* Records to use:

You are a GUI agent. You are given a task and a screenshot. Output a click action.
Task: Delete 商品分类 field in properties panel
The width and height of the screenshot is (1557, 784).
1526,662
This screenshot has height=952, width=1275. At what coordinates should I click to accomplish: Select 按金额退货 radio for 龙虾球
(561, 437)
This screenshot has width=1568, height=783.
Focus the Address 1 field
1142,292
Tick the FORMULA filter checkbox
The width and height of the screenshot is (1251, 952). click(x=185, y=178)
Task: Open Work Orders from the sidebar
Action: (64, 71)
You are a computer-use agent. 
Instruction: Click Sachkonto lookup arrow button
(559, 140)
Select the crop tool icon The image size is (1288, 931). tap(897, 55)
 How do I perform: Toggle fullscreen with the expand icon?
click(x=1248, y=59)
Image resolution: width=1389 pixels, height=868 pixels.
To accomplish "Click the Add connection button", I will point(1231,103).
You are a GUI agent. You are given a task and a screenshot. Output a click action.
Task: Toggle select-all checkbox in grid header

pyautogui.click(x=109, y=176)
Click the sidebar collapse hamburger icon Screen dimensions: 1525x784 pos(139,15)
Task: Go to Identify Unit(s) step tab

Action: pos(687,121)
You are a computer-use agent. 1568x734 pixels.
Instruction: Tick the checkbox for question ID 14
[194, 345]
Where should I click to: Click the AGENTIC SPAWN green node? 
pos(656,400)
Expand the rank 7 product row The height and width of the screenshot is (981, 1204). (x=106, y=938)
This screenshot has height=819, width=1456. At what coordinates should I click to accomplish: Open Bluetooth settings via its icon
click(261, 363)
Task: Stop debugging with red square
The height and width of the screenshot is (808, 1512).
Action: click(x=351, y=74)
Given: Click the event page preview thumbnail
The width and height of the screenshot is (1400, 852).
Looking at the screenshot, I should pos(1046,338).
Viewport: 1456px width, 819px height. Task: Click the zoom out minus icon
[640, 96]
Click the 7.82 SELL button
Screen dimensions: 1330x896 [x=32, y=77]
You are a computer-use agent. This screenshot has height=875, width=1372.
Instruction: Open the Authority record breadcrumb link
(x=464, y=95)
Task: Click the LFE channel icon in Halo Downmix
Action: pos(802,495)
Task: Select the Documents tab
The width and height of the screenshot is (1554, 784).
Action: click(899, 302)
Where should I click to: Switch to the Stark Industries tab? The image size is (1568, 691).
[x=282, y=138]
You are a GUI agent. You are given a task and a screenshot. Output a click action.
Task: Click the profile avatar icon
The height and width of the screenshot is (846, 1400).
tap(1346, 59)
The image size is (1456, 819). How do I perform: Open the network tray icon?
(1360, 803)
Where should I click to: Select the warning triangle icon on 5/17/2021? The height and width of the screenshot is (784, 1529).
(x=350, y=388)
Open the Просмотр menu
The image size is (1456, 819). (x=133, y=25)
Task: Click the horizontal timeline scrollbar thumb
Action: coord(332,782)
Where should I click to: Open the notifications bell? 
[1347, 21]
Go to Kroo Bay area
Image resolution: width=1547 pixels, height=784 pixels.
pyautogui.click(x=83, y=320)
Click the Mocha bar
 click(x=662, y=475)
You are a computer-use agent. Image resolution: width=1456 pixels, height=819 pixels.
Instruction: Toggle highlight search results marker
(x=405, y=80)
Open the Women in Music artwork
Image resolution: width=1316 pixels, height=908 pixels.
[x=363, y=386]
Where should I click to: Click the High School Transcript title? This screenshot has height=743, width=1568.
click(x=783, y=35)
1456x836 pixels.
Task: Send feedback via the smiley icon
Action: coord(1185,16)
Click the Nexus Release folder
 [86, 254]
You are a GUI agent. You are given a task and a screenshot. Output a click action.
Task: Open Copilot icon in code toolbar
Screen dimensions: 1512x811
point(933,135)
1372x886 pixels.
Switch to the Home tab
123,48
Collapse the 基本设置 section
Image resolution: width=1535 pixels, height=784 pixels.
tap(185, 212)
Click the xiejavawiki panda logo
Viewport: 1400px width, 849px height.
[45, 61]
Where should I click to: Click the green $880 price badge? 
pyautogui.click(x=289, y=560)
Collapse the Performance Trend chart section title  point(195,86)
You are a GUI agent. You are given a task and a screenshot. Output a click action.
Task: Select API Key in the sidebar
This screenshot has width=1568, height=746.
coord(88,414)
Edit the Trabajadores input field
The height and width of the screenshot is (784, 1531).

* Task item: Reproduce the listing in full. Change nothing.

* Reply:
You are a GUI agent. You are given a task and a screenshot. Output a click action.
Task: Delete 商品分类 field in properties panel
The width and height of the screenshot is (1557, 784).
1526,662
This screenshot has height=952, width=1275. At what coordinates should I click to accomplish: Select 按金额退货 radio for 龙虾球
(561, 437)
This screenshot has width=1568, height=783.
Focus the Address 1 field
1142,292
Tick the FORMULA filter checkbox
The width and height of the screenshot is (1251, 952). click(x=185, y=178)
Task: Open Work Orders from the sidebar
Action: (64, 71)
You are a computer-use agent. 
Instruction: Click Sachkonto lookup arrow button
(559, 140)
Select the crop tool icon The image size is (1288, 931). tap(897, 55)
 How do I perform: Toggle fullscreen with the expand icon?
click(x=1248, y=59)
Image resolution: width=1389 pixels, height=868 pixels.
To accomplish "Click the Add connection button", I will point(1231,103).
You are a GUI agent. You are given a task and a screenshot. Output a click action.
Task: Toggle select-all checkbox in grid header

pyautogui.click(x=109, y=176)
Click the sidebar collapse hamburger icon Screen dimensions: 1525x784 pos(139,15)
Task: Go to Identify Unit(s) step tab

Action: pos(687,121)
You are a computer-use agent. 1568x734 pixels.
Instruction: Tick the checkbox for question ID 14
[194, 345]
Where should I click to: Click the AGENTIC SPAWN green node? 
pos(656,400)
Expand the rank 7 product row The height and width of the screenshot is (981, 1204). (x=106, y=938)
This screenshot has height=819, width=1456. At what coordinates should I click to accomplish: Open Bluetooth settings via its icon
click(261, 363)
Task: Stop debugging with red square
The height and width of the screenshot is (808, 1512).
Action: click(x=351, y=74)
Given: Click the event page preview thumbnail
The width and height of the screenshot is (1400, 852).
Looking at the screenshot, I should pos(1046,338).
Viewport: 1456px width, 819px height. Task: Click the zoom out minus icon
[640, 96]
Click the 7.82 SELL button
Screen dimensions: 1330x896 [x=32, y=77]
You are a computer-use agent. This screenshot has height=875, width=1372.
Instruction: Open the Authority record breadcrumb link
(x=464, y=95)
Task: Click the LFE channel icon in Halo Downmix
Action: pos(802,495)
Task: Select the Documents tab
The width and height of the screenshot is (1554, 784).
Action: click(899, 302)
Where should I click to: Switch to the Stark Industries tab? The image size is (1568, 691).
[x=282, y=138]
You are a GUI agent. You are given a task and a screenshot. Output a click action.
Task: Click the profile avatar icon
The height and width of the screenshot is (846, 1400).
tap(1346, 59)
The image size is (1456, 819). How do I perform: Open the network tray icon?
(1360, 803)
Where should I click to: Select the warning triangle icon on 5/17/2021? The height and width of the screenshot is (784, 1529).
(x=350, y=388)
Open the Просмотр menu
The image size is (1456, 819). (x=133, y=25)
Task: Click the horizontal timeline scrollbar thumb
Action: coord(332,782)
Where should I click to: Open the notifications bell? 
[1347, 21]
Go to Kroo Bay area
Image resolution: width=1547 pixels, height=784 pixels.
pyautogui.click(x=83, y=320)
Click the Mocha bar
 click(x=662, y=475)
You are a computer-use agent. Image resolution: width=1456 pixels, height=819 pixels.
Instruction: Toggle highlight search results marker
(x=405, y=80)
Open the Women in Music artwork
Image resolution: width=1316 pixels, height=908 pixels.
[x=363, y=386]
Where should I click to: Click the High School Transcript title? This screenshot has height=743, width=1568.
click(x=783, y=35)
1456x836 pixels.
Task: Send feedback via the smiley icon
Action: coord(1185,16)
Click the Nexus Release folder
 [86, 254]
You are a GUI agent. You are given a task and a screenshot. Output a click action.
Task: Open Copilot icon in code toolbar
Screen dimensions: 1512x811
point(933,135)
1372x886 pixels.
Switch to the Home tab
123,48
Collapse the 基本设置 section
Image resolution: width=1535 pixels, height=784 pixels.
tap(185, 212)
Click the xiejavawiki panda logo
Viewport: 1400px width, 849px height.
[45, 61]
Where should I click to: Click the green $880 price badge? 
pyautogui.click(x=289, y=560)
Collapse the Performance Trend chart section title  point(195,86)
You are a GUI agent. You are given a task and a screenshot. Output a click action.
Task: Select API Key in the sidebar
This screenshot has width=1568, height=746.
coord(88,414)
Edit the Trabajadores input field
The height and width of the screenshot is (784, 1531).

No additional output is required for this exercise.